Conférence préparatoire

  •  (1) En tout temps après le dépôt de l’avis d’appel, le juge en chef peut ordonner la tenue d’une conférence préparatoire.

  • (2) Lorsqu’une directive est donnée en vertu de la présente règle, les parties ou leurs avocats se présentent devant un juge aux heure, date et lieu fixés, afin de discuter de ce qui suit :

    • a) la réduction de la taille du dossier d’appel ou de la transcription;

    • b) la possibilité de simplifier ou de clarifier les questions en litige dans le cadre de l’appel;

    • c) la fixation de la date et de l’heure de l’audition de l’appel;

    • d) le déroulement de l’audition de l’appel;

    • e) toute autre question pouvant accélérer le déroulement de l’appel.

  • (3) Le juge qui a présidé la conférence préparatoire peut donner des directives au sujet de toute question mentionnée à la règle 22(2), ces directives régissant désormais le déroulement de l’appel, sauf ordonnance contraire de la Cour.

  • (4) Le juge qui préside une conférence préparatoire ne peut siéger lors de l’audition de l’appel, sauf à la demande des parties, et ne peut divulguer à la formation qui entendra l’appel les positions prises ou les admissions ou concessions faites par les parties ou leurs avocats au cours de la conférence.

Mise en liberté pendant l’appel

  •  (1) Dans le cas d’une demande de mise en liberté pendant l’appel conformément aux dispositions du Code, le demandeur énonce dans sa demande les éléments de preuve et les arguments qu’il présentera de façon à respecter les exigences énoncées au Code.

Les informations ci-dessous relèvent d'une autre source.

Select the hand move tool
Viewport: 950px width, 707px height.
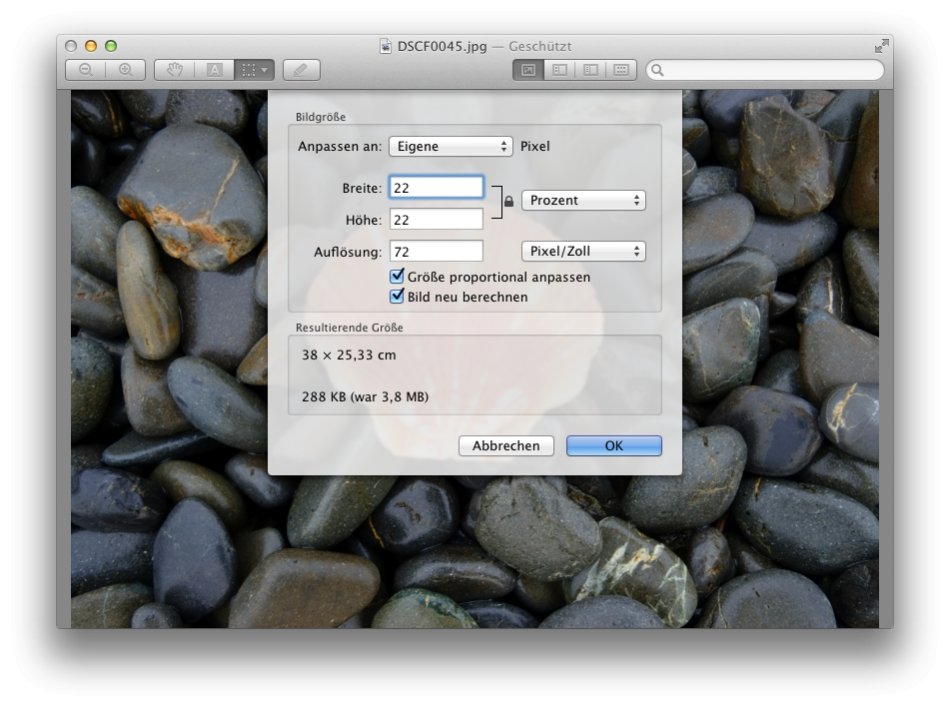175,70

  • (2) La demande est accompagnée d’au moins un affidavit et, notamment, si cela est possible, d’un affidavit du demandeur énonçant :

    • a) les détails de la condamnation et de la peine;

    • b) les moyens d’appel non précisés dans l’avis d’appel;

    • c) les renseignements suivants concernant le demandeur :

      • (i) son âge, son état matrimonial et les personnes à sa charge, le cas échéant,

      • (ii) ses lieux de résidence au cours des trois années précédant sa condamnation,

      • (iii) le lieu où il se propose de résider s’il est mis en liberté,

      • (iv) l’emploi qu’il occupait avant d’être condamné, l’emploi qu’il entend occuper s’il est mis en liberté ainsi que l’adresse de son lieu de travail,

      • (v) son casier judiciaire, le cas échéant;

    • d) en cas d’appel de la peine seulement, le préjudice inutile qui résulterait de la détention du demandeur et les raisons pour lesquelles la demande d’autorisation d’appel de la peine devrait être accueillie.

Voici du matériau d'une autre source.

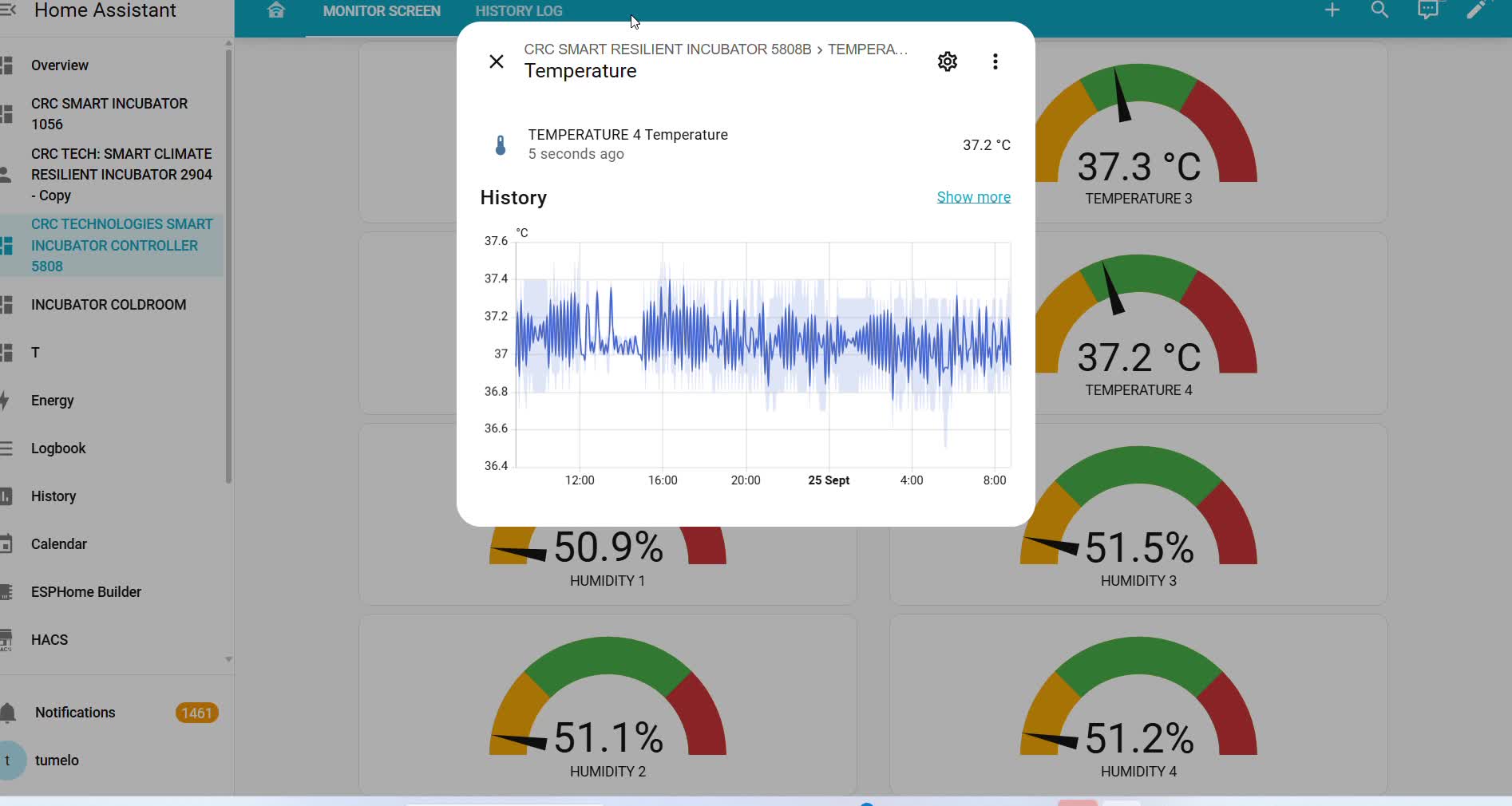
Task: Switch to the HISTORY LOG tab
Action: [x=519, y=11]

  • (3) Lorsque le procureur général souhaite faire valoir que la détention du demandeur est nécessaire en se fondant sur des éléments autres que ceux qui sont contenus dans les pièces déposées par le demandeur, il dépose un affidavit énonçant les faits sur lesquels il se fonde.

  • (4) Le demandeur et le procureur général peuvent contre-interroger la partie adverse sur les affidavits qu’elle a déposés, si la Cour le permet.

  • (5) Le juge peut dispenser les parties de l’obligation de déposer les affidavits prévus à la présente règle et se fonder sur l’exposé conjoint des faits déposé par l’avocat du demandeur et le procureur général.

  • (6) Le demandeur peut déposer un mémoire concis des faits et du droit et les parties de la transcription du procès ou de l’audience qui sont nécessaires pour établir que l’appel ou la demande d’autorisation d’appel n’est pas futile. Le procureur général peut déposer une réponse.

  • (7) Lorsqu’il fait droit à une demande de mise en liberté provisoire, le juge peut rendre une ordonnance distincte enjoignant au demandeur de déposer son mémoire dans un délai précis suivant la réception de la transcription par le registraire ou suivant l’octroi de la demande de mise en liberté, si la transcription a été déposée. Le mémoire ne peut être déposé après le délai prescrit, sauf autorisation du juge en chef ou de la Cour.

  • (8) Lorsque la demande de mise en liberté provisoire est accueillie, le demandeur prépare et dépose auprès du registraire l’ordonnance de mise en liberté provisoire, tout engagement, qui peut prendre la forme prévue au Code ou par la Loi sur les jeunes contrevenants, ainsi que l’avis de mise en liberté selon la formule H des présentes règles.